(Dataset entries)
- Opening Delimiter -

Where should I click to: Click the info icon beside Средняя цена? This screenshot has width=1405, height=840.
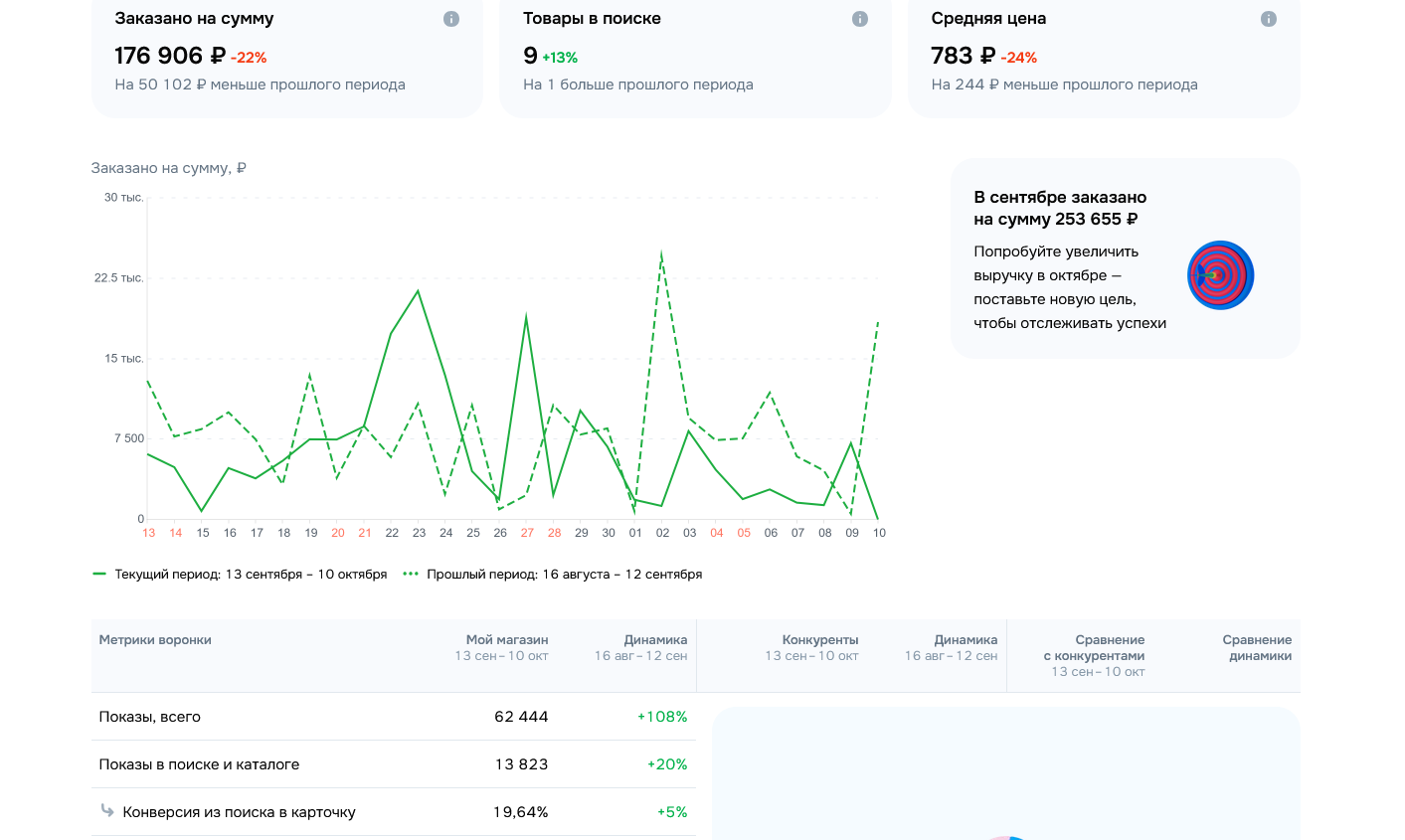pos(1269,19)
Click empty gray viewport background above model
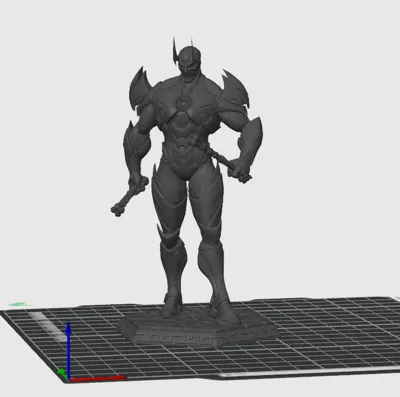 point(300,50)
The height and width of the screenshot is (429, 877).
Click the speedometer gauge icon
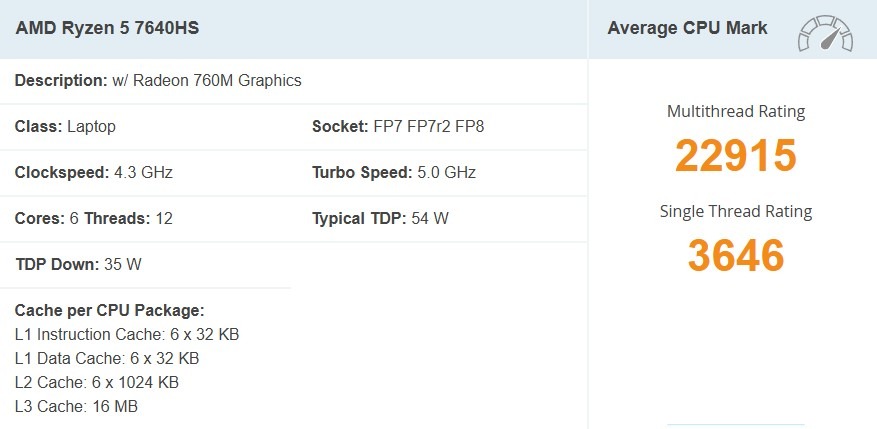pyautogui.click(x=825, y=33)
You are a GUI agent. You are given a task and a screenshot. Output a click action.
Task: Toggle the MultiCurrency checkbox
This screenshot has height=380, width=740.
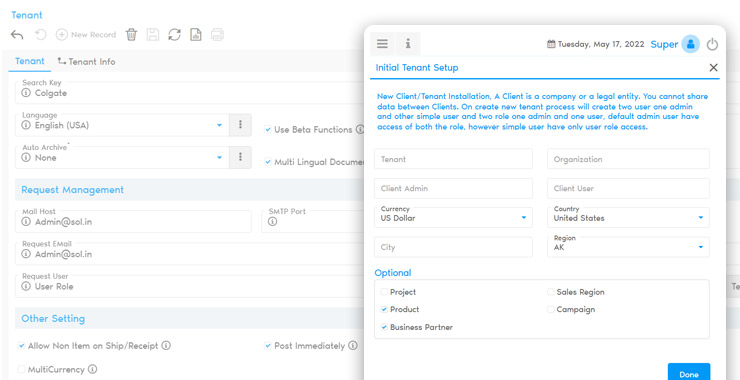pyautogui.click(x=21, y=369)
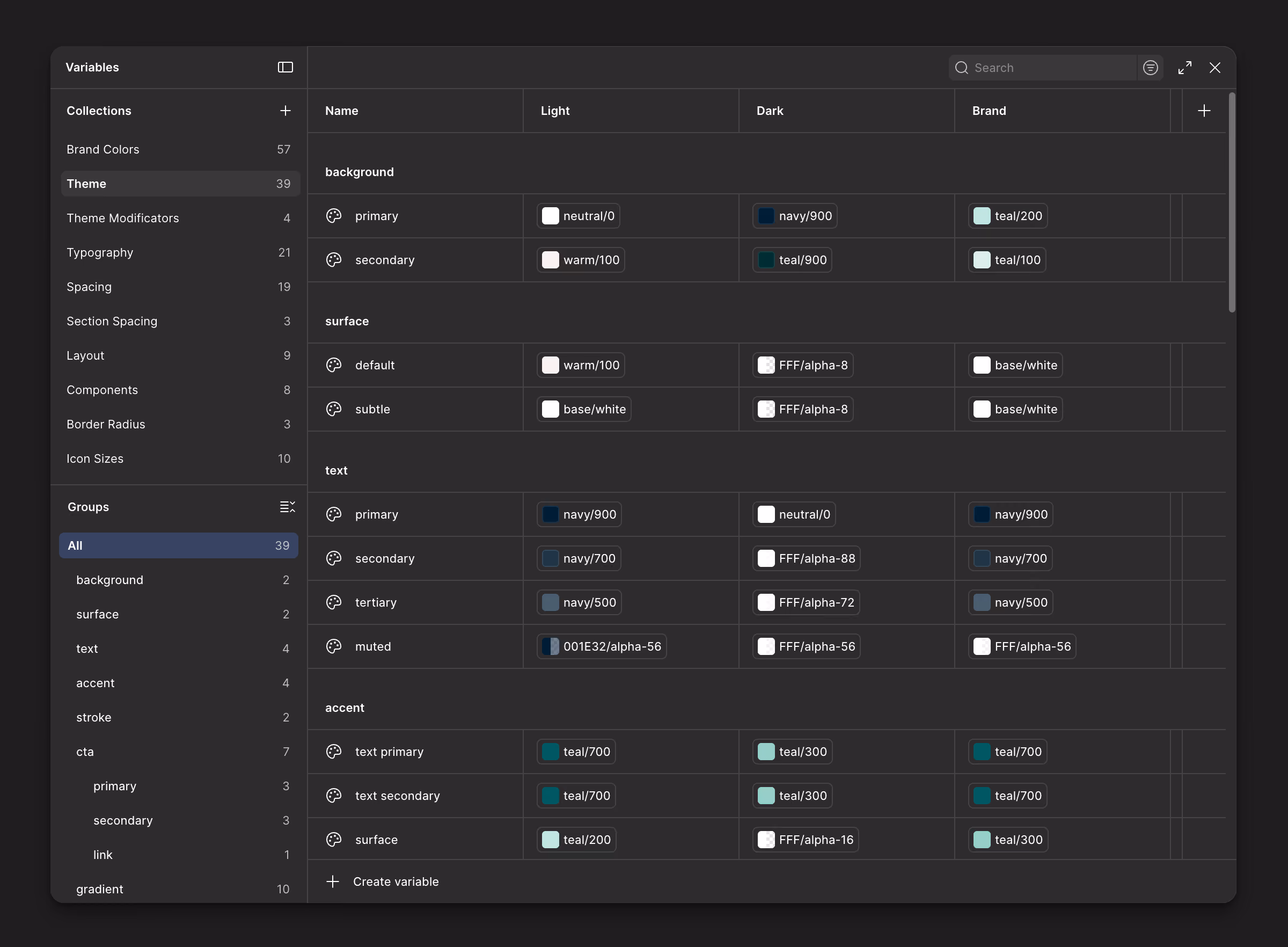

- Closing Delimiter -

**PROBLEM STATEMENT:** Leaving the pictures out, set down all of the data again exactly.

**RESPONSE TO THE EXERCISE:**
Where should I click to: Click the info icon beside Средняя цена? This screenshot has width=1405, height=840.
pos(1269,19)
Click empty gray viewport background above model
 point(300,50)
The height and width of the screenshot is (429, 877).
Click the speedometer gauge icon
pyautogui.click(x=825, y=33)
You are a GUI agent. You are given a task and a screenshot. Output a click action.
Task: Toggle the MultiCurrency checkbox
This screenshot has height=380, width=740.
pyautogui.click(x=21, y=369)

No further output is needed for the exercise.